Pan se defendeu das acusações (Getty Images)
Pan se defendeu das acusações

(Getty Images)

  • Promotoria pede que Justiça decrete falência da Pan;

  • Empresa acumula dívidas milionárias e está em processo de recuperação judicial;

  • Segundo o MP de SP, Pan não tem mais condições de manter as atividades.

O Ministério Público de São Paulo pediu à Justiça que decrete a falência da Pan (Produtos Alimentícios Nacionais), empresa que ficou famosa pelos ‘cigarros’ de chocolate. As informações são da coluna de Rogério Gentile, do UOL.

Em 2021, a Pan tinha dívidas estimadas em R$ 209 milhões. Devido à pandemia de Covid-19, à dificuldade de pagar o que devia e ao medo de falir, a empresa entrou com um pedido de recuperação judicial para que a Justiça suspendesse os processos de cobrança e concedesse um prazo para a apresentação de um plano de pagamento, que deveria ser posteriormente aprovado pelos credores em assembleia.

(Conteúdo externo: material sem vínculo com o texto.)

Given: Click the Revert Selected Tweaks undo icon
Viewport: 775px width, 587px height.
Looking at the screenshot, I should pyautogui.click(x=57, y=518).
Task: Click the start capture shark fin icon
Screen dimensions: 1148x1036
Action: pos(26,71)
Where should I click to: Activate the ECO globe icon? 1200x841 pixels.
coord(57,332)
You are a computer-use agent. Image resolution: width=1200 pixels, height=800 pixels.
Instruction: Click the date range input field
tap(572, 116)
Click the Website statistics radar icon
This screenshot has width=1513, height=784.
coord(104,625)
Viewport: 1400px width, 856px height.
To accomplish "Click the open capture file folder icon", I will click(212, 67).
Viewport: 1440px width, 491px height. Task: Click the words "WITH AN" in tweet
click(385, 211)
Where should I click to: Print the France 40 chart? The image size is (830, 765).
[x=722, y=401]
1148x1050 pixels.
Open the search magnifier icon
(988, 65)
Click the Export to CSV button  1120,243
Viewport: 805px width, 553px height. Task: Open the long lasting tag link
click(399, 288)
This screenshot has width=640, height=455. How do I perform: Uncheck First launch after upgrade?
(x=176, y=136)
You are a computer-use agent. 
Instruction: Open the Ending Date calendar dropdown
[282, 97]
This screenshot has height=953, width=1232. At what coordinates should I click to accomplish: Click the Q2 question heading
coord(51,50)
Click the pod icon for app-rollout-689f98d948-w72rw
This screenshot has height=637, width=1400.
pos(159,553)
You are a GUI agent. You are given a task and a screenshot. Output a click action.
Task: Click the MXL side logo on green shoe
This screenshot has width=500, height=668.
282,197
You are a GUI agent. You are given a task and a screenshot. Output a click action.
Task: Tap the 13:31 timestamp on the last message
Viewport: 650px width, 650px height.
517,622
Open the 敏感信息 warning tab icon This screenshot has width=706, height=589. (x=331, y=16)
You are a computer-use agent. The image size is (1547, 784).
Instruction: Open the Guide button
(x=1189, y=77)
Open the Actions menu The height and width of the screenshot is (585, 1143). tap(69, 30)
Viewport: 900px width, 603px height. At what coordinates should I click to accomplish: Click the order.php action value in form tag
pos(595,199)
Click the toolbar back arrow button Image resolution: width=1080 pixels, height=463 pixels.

Entretanto, o promotor Júlio Sérgio Abbud acredita que a dívida tributária impede que a Pan mantenha suas atividades, sendo a decretação da falência a única saída possível. Segundo o relatório da administradora nomeada pela Justiça para acompanhar o processo de recuperação, a empresa deve R$ 186,5 milhões em impostos, a maior parte ao governo paulista. “A empresa é contumaz devedora do Fisco e se mostra desidiosa (negligente) no pagamento dos débitos fiscais existentes", afirmou.

O pedido ainda não foi analisado pela Justiça.

Pan se defende

Em documento enviado à Justiça, a Pan apontou que sua conduta contraria a afirmação de que é uma “devedora contumaz”. O termo seria “pejorativo”, já que sua “inadimplência não é motivada por dolo" e sim por conta de “dificuldades econômicas severas, que foram agravadas pela pandemia do coronavírus”. A empresa foi obrigada a paralisar as atividades um mês antes da Páscoa, em 2020. "O que seria a melhor época do ano para o setor virou um pesadelo para o ramo chocolateiro", destacou.

Em documento, disse que tem tentado regularizar seus débitos tributários por meio da negociação de parcelamentos e oferta de bens como garantia. Além disso, afirmou que está sendo contatada por outras companhias, interessadas em fazer fusões ou aquisições. Ainda assim, “incrédulos insistem nas tentativas de convencer o juízo da inviabilidade da empresa”, apontou, referindo-se às manifestações da Promotoria.

Em contrapartida, a Procuradoria Geral do Estado de São Paulo declarou que a Pan “falta com a verdade”, já que os débitos continuam em aberto e que os acordos de renegociação foram desfeitos porque a empresa não pagou as parcelas acertadas.

O juiz Marcello Perino prorrogou o período de suspensão dos processos de cobrança, estabelecendo novo prazo para que a Pan apresente um plano de pagamento aos credores.

‘Cigarros’ de chocolate

A ideia do produto, até hoje famoso, surgiu em uma época em que fumar era considerado um hábito elegante. Surfando nesta onda, a Pan lançou os ‘cigarros’ de chocolate para que crianças pudessem imitar os adultos.

A embalagem lembrava um maço de cigarros e trazia a fotografia de um menino segurando o doce como se estivesse fumando. Porém, a referência foi proibida pelo Ministério da Saúde na década de 1990, quando o cigarro se tornou o grande vilão da saúde pública.

A Pan, então, mudou o nome do produto para ‘Rolinhos de Chocolate’ e substituiu o jovenzinho fumante por um que fazia o sinal de positivo com a mão.